Я исхожу из уже упомянутого различения у Подороги двух основных стволов развития русской литературы: придворно-дворянской литературы, идущей от Пушкина к Толстому и далее к Бунину и Набокову, и литературы разночинной («холопской»), идущей от Гоголя к Достоевскому и далее к А. Белому и А. Платонову. Надо сказать, что различение это не выступает в качестве какой-то объяснительной социологической модели, т. е. не им что-то объясняется, а оно должно быть объяснено из имманентной логики соответствующих художественных произведений, из присутствующих в них зрительных, сонорных, тактильных ориентаций и других антропологических составляющих литературного опыта. Таким образом, подход этот носит не идеологический характер, который был свойствен советской социологии искусства уже с 1920-х годов, а, скорее, антропологический. Но произведение не объясняется и не сводится и к набору антропологических и социологических клише, в которых невозможно выразить его уникальность. Оно может быть только описано в окрестности соответствующих «условий», которые, в свою очередь, именно в нем и проявляются. Другими словами, из самих произведений Толстого и Достоевского мы должны увидеть, что означает это «барство» или «рабство» в литературе, и фундированный ими «реализм», а не объяснять этими сверхдетерминированными, как бы заранее известными определениями соответствующие произведения.

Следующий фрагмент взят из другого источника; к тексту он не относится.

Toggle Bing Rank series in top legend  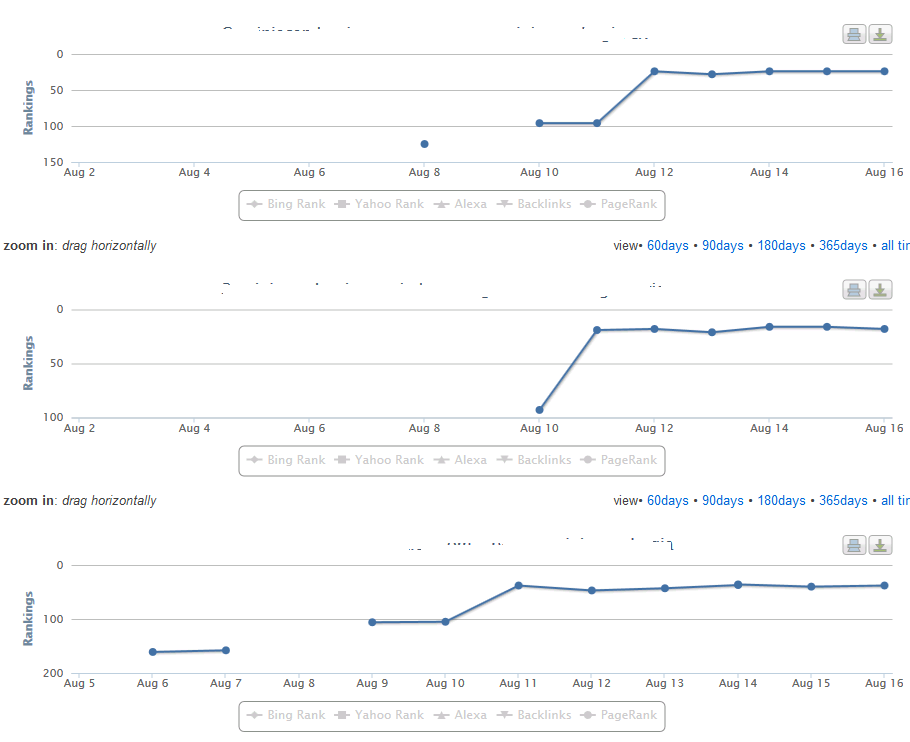click(286, 204)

Но разве имеет какое-то значение для вопроса о реализме принадлежность Толстого к определенной социальной группе русского общества? Да, имеет, но не то, о котором вы могли (лениво) подумать.
* * *
Различение усадебно-дворянской и разночинной литературы было предложено еще в 1920-е годы таким бескомпромиссным левым теоретиком искусства, как Н. Чужак, в лефовском сборнике «Литература факта» (1928). И хотя позднее оно стало карающим инструментом советской литературной критики, позволявшим функционерам мгновенно отличать своих от чужаков, в первоначальной своей редакции, в контексте идей производственного искусства и литературы факта оно имело принципиально иной смысл.
Чужак был чужд наивного социологического редукционизма – различение это проводилось им не в связи с личной сословно-классовой принадлежностью писателей, а по «признаку литературного влечения», с точки зрения «приемов обработки человеческо-общественного материала и его целевого назначения» [69]. Он пытался нащупать корни этого различия, указывая на образец уподоблений первого вида литературы – помещика, барина и его устойчивого, как бы естественного мира, держащегося, однако, на сословных предрассудках – идее некоей нормы господского взгляда, полноты барского быта и соответствующих ему удовольствий. В связи с этим он характеризовал тургеневский реализм как пассивно-созерцательный, практикующий внешний, опирающийся на представление мимесис, как любование действительностью «под знаком красоты и изящества» [70]. Реализм Решетникова и Достоевского Чужак, напротив, квалифицировал как не удовлетворяющийся правдоподобием (основой традиционной эстетики), отказывающийся от внешних уподоблений, сомневающийся в извечных устоях жизни и пытающийся добраться «до самой жуткой правды».